La revue Marginales est l’une des très rares revues littéraires qui fonde ses choix de textes et ses orientations critiques à partir de thèmes sociaux comme : les paysans, l’école, les vagabonds ou bientôt la guerre, la santé. C’est-à-dire s’intéresse à la littérature pour ce qu’elle dit du monde dans lequel nous vivons.

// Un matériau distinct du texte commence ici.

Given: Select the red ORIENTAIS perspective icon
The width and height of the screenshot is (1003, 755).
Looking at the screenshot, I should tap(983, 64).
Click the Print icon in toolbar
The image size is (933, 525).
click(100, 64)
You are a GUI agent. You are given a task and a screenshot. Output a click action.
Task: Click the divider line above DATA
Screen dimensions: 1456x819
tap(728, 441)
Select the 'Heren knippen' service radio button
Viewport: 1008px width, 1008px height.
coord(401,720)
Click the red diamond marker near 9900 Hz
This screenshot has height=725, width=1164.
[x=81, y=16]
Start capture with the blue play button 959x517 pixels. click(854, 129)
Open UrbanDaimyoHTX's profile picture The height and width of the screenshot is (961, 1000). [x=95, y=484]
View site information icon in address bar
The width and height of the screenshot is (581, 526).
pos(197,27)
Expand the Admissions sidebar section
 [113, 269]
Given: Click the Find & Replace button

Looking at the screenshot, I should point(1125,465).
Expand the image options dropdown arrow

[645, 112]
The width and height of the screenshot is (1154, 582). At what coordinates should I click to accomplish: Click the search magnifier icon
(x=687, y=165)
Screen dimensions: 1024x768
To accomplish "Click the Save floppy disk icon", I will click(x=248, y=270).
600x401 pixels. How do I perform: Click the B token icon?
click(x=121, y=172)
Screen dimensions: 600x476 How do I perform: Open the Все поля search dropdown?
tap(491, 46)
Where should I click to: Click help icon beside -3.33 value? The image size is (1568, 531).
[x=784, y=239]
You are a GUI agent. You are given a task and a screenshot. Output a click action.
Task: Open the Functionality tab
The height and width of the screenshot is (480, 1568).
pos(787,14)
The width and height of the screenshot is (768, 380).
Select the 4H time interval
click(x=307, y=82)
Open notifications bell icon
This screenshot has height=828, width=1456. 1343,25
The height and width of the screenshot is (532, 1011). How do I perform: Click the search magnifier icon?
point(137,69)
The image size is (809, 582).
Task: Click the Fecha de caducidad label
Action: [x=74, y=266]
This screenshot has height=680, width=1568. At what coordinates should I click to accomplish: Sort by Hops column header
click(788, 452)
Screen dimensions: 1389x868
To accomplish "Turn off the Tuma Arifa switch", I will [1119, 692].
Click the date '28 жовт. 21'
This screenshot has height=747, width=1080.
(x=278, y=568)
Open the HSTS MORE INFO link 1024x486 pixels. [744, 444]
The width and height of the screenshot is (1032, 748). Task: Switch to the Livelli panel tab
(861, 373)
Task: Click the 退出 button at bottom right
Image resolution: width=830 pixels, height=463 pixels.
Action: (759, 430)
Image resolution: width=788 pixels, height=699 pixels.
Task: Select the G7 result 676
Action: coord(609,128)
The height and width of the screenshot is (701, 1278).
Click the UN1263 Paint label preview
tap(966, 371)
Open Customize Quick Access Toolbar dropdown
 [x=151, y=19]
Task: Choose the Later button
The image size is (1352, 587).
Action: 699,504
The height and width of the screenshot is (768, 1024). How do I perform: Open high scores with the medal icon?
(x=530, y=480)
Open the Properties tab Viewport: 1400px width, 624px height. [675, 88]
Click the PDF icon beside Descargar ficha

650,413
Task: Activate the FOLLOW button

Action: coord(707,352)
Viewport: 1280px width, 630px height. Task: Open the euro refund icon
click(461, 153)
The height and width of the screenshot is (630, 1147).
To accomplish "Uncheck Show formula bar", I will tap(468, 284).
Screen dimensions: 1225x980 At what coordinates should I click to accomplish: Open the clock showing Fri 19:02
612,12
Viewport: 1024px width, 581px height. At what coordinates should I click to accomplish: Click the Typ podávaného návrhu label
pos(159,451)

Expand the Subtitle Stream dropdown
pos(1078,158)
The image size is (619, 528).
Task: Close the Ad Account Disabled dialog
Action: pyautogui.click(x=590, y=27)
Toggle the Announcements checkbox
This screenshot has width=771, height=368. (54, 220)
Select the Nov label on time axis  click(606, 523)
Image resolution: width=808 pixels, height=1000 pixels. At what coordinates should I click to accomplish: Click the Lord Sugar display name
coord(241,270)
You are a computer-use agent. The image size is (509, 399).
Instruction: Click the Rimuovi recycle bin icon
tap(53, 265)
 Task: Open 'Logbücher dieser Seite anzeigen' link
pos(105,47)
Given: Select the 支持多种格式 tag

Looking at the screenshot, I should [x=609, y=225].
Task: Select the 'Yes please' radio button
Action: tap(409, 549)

C’est peut-être en ce sens que le projet est singulier. Chaque livraison de la revue nous confirme l’importance que peuvent avoir des textes littéraires dans l’élaboration d’une conscience politique et historique... Nous prétendons même avec la publication de ces textes redonner à la littérature sa place dans la production d’une pensée émancipatrice. Doit-on rappeler que les mouvements littéraires les plus importants du XXe siècle : dada, les surréalistes ou les situationnistes ne sont pas réductibles à leurs noms propres et à leurs grimaces, qu’ils doivent leur fortune au fait d’avoir été pour un instant plus ou moins long le lieu où la prise de position de l’écrivain ou de l’artiste prenait un sens politique ?

Gravure de Pïerre Laroche extraite du numéro 5 de la revue Marginales, La Littérature à la place des yeux. Jean Giono et Harry Martinson. Écrivains du peuple, écrivains contre la guerre, 2006.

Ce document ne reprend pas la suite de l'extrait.